La Comisión Europea ultima un paquete de medidas para hacer frente al encarecimiento energético derivado del conflicto en Oriente Próximo, con el teletrabajo como una de las principales herramientas para reducir el consumo y aliviar la presión sobre el sistema energético europeo.
Entre las propuestas más destacadas figura la recomendación de establecer “al menos un día de teletrabajo obligatorio a la semana” en empresas y administraciones públicas, siempre que sea posible. Esta medida busca reducir los desplazamientos diarios y, en consecuencia, el consumo de combustible en un contexto marcado por la volatilidad energética.
Asimismo, Bruselas plantea el cierre de edificios públicos cuando las condiciones lo permitan, con el objetivo de disminuir el gasto energético estructural.
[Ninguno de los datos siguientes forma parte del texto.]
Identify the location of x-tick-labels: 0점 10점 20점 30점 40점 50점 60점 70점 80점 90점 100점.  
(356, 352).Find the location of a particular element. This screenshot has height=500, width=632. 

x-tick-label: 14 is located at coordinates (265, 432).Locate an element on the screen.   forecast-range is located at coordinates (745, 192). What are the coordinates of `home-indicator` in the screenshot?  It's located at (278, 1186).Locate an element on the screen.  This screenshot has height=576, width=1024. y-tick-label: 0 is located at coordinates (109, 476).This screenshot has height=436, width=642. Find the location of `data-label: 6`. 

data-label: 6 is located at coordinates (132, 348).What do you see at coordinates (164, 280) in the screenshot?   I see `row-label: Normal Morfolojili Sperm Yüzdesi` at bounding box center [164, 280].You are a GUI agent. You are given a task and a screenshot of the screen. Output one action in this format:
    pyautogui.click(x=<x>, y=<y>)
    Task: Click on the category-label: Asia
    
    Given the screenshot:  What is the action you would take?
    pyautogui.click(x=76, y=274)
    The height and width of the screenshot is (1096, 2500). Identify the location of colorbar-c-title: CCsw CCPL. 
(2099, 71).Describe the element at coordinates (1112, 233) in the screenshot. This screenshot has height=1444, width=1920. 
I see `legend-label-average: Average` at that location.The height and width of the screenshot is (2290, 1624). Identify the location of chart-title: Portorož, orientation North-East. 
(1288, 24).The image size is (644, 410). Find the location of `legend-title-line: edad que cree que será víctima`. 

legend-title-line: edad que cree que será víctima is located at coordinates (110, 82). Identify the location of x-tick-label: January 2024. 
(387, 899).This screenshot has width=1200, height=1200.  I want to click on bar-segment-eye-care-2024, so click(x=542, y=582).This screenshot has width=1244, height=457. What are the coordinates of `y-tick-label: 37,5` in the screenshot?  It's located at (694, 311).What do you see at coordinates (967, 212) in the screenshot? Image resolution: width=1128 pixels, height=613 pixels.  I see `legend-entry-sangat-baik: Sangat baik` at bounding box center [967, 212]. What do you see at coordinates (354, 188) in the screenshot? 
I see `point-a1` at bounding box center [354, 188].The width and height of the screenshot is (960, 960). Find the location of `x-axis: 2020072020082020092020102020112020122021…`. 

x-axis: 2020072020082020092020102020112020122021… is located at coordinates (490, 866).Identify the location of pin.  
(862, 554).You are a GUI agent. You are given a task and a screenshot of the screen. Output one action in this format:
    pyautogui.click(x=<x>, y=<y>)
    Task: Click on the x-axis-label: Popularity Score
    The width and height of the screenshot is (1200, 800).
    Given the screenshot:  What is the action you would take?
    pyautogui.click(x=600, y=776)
De este modo, el enfoque combina cambios en los hábitos laborales con ajustes en la gestión de infraestructuras públicas.
En este sentido, la estrategia apunta a mantener la actividad económica sin aumentar la demanda energética. Además, se alinea con modelos de trabajo híbrido que ya se han consolidado tras la pandemia, ahora con un enfoque centrado en la eficiencia y la sostenibilidad.
Un contexto marcado por la crisis energética
El paquete de medidas responde al impacto económico de la guerra impulsada por Estados Unidos e Israel contra Irán y al cierre del estrecho de Ormuz, por donde transitaba cerca del 20% del petróleo y gas licuado del comercio mundial. Como consecuencia, Europa ha asumido más de 22.000 millones de euros adicionales en importaciones fósiles. Además, los precios energéticos han sufrido fuertes incrementos: entre finales de febrero y marzo de 2026, el petróleo subió un 51% y el gas natural un 85%. Esta situación ha tensionado los mercados y ha afectado tanto a hogares como a empresas, especialmente a pymes e industrias intensivas en energía.
Aunque Bruselas descarta una amenaza inmediata para el suministro, sí reconoce un escenario de riesgo, en particular para determinados combustibles. Por ello, la Comisión insiste en la necesidad de actuar con rapidez.
Medidas complementarias para hogares y transporte
Además del teletrabajo, el Ejecutivo comunitario propone abaratar el transporte público o incluso hacerlo gratuito para determinados colectivos, para incentivar alternativas al vehículo privado y reducir el consumo de combustibles fósiles. También se contemplan ayudas directas a los hogares vulnerables, como vales energéticos, precios regulados temporales o reducciones fiscales en la electricidad. Asimismo, se plantea evitar cortes de suministro eléctrico en casos de impago y facilitar el acceso a tarifas más económicas mediante herramientas de comparación transparentes.
En paralelo, Bruselas abre la puerta a flexibilizar las ayudas de Estado para sectores como la agricultura o la distribución, con compensaciones que podrían cubrir hasta el 50% del sobrecoste en combustible y fertilizantes.